Stored data entries:
○ ○ ○
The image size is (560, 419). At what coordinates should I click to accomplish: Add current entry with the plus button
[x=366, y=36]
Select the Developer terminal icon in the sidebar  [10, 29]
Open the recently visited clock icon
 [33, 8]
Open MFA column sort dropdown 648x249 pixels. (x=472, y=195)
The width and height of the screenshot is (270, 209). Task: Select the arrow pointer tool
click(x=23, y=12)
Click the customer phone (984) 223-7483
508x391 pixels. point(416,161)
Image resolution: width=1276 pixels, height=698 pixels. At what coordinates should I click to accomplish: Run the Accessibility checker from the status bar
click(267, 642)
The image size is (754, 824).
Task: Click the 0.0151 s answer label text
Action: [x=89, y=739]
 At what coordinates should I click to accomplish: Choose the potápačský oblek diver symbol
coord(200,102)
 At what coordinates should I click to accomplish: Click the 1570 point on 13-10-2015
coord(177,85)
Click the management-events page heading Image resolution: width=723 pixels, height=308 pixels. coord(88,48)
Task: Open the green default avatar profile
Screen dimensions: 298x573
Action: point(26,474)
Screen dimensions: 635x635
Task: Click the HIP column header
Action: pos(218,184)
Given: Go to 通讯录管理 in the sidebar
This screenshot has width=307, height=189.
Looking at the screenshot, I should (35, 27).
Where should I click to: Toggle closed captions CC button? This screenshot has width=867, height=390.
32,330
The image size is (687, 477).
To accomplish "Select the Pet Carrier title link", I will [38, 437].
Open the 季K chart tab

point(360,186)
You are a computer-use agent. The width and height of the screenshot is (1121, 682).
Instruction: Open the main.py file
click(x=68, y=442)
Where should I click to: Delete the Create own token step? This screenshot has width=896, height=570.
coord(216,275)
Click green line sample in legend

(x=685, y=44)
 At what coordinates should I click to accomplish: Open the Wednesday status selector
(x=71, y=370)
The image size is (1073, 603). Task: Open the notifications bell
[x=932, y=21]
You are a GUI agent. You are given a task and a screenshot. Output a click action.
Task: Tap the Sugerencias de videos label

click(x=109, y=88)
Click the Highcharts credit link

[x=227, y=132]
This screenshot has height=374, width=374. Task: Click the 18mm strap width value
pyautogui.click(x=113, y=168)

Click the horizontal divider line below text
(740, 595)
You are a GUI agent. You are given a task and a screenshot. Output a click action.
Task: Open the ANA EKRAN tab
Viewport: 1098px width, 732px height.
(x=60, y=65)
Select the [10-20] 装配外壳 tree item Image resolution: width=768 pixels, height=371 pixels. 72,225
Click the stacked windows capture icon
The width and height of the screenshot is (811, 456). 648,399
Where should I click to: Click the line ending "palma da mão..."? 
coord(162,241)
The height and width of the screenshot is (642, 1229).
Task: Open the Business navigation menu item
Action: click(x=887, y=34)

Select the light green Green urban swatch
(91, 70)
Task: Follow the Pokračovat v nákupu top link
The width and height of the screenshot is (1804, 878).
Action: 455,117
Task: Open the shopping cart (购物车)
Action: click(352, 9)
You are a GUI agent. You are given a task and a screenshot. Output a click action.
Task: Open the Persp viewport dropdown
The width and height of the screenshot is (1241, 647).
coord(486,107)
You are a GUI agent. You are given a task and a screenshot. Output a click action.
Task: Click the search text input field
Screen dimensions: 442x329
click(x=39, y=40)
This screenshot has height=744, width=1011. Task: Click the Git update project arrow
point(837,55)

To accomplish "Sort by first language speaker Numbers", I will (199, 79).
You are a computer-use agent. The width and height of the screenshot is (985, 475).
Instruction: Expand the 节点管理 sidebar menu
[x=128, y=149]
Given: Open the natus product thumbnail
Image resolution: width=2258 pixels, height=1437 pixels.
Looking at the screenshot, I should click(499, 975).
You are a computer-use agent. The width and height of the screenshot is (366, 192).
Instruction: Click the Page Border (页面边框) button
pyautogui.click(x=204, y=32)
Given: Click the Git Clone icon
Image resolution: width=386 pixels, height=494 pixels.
○ ○ ○
TRY IT: Nothing should be returned except the lines from the first line of the data above through the line with "Open MFA column", each one exact.

RESULT OF THE EXERCISE:
The image size is (560, 419). At what coordinates should I click to accomplish: Add current entry with the plus button
[x=366, y=36]
Select the Developer terminal icon in the sidebar  [10, 29]
Open the recently visited clock icon
 [33, 8]
Open MFA column sort dropdown 648x249 pixels. (x=472, y=195)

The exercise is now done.